Tuesday. Delay for both girls due to some rain that froze overnight. So I got to the gym early this morning and then rushed home to make the girls a nice big breakfast. A perk of a 2 hour delay. I normally don’t make pancakes all that much since my daughter went gluten free but today I thought it fitting. This would be a great Valentine’s Day breakfast idea. Even make these ahead of time – and reheat. Just add some berries as a side dish and a fun mimosa or fresh squeezed juice for a memorable. love-themed breakfast or brunch.
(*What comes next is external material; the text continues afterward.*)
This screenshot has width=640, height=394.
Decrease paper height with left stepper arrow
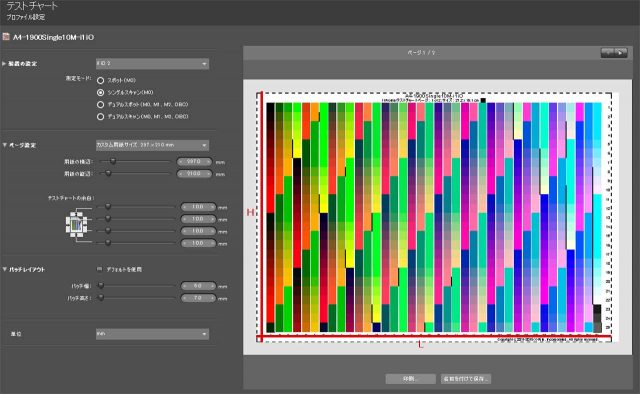(181, 174)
This makes a big batch of pancakes. I store extra pancakes in tupperware and warm them in the morning- which is great for quick on-the-go breakfast for teens as they get up late and rush out the door.
2 ripe bananas, peeled
2 tablespoons of your favorite nut butter – I used Justin’s
1 tablespoon vanilla extract
2 cups of Bob’s RedMill 1 to 1 gluten free flour
1 cup of gluten free rolled oats – I used Bob’s Redmill
1/4 cup of ground flax meal
2 tablespoon of coconut palm sugar
2 teaspoon baking powder
1 tablespoon ground cinnamon
1/2 teaspoon ground nutmeg
1/4 teaspoon of salt
3 cups of almond, soy or cashew milk (vanilla unsweetened)
Optional: 1/2 cup of mini vegan chocolate chips
In a bowl, whisk your flour, oats, flax, sugar, powder, cinnamon, nutmeg and salt. In your stand mixer, paddle attached, blend the nut butter, extract and bananas until mashed and smooth. Then add the dry mixture to the stand mixture along with the milk and blend until incorporated. If using chips – add and mix by hand.
Heat a cast iron pan or skillet. Spray with coconut spray and using a 1/4 cup scoop – ladle the batter onto a hot pan. Cook over medium heat for a minute or two, until browned, then flip. Store in a warming drawer or oven at 170 degrees until all of the pancakes are made. Then serve.
As I mentioned earlier, I did manage to sneak off to the gym despite a 2 hour delay. I thankfully only had a short run day today, which I would’ve preferred to do outside but not on icy roads so I opted for the gym. I then decided to abs and walk on the treadmill a bit to shake out my legs.
Monday: 5 treadmill/weights/core/balance
Tuesday: 3.5 speed work/abs
Pretty low key so far this week. I’ve been rolling out my legs a lot and stretching.
That’s it from here kids. See you soon!